Baier held Manchin’s feet to the fire during the interview on “Fox News Sunday.” Baier repeatedly reminded Manchin of his pledges and asserted that the so-called Inflation Reduction Act violated Manchin’s past positions.
Baier noted that in 2010 (and again last month), Manchin said, “I don’t think during a time of recession you mess with any of the taxes or increase any taxes.”
Baier pressed: “Now technically we’re in a recession, and technically, according to multiple different organizations, this bill does raise taxes.”
Manchin responded by claiming the bill does not raise taxes, but, rather, closes tax loopholes.
According to Town Hall, “Manchin claims the bill does not raise taxes and will reduce our 9.1% inflation rate.”
Analysis from a study by the University of Pennsylvania Wharton Budget Model disagrees. According to their report, “We estimate that the Inflation Reduction Act will produce a very small increase in inflation for the first few years, up to 0.05 percent in 2024.”
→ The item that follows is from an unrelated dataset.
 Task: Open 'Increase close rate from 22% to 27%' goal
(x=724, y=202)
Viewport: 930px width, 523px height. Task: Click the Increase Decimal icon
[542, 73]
Undeterred by multiple reports, Manchin said, “They’re wrong; it does not raise taxes.”
On the topic of inflation, Baier reminded Manchin that last March he claimed President Joe Biden’s COVID-19 pandemic relief bill would not trigger inflation, but it has had a devastating impact on the economy.
“Why should Americans believe you now when you say that this bill will not exacerbate inflation?” Baier asked.
“I’ll make sure I don’t make that mistake again,” Manchin responded, knowing full well he will have no ability to correct the mistake once the spending bill is approved and in motion.
Acknowledging he was wrong in the past, Manchin said, “Bottom line, I’ll make sure I didn’t make that mistake again … that’s why I was extra cautious right now.”
When Baier pointed to the multiple studies which show the Democrat-pushed plan is fiscally irresponsible, Manchin said he “respectfully disagrees.”
Notably, Manchin did not comment on why the reports were wrong.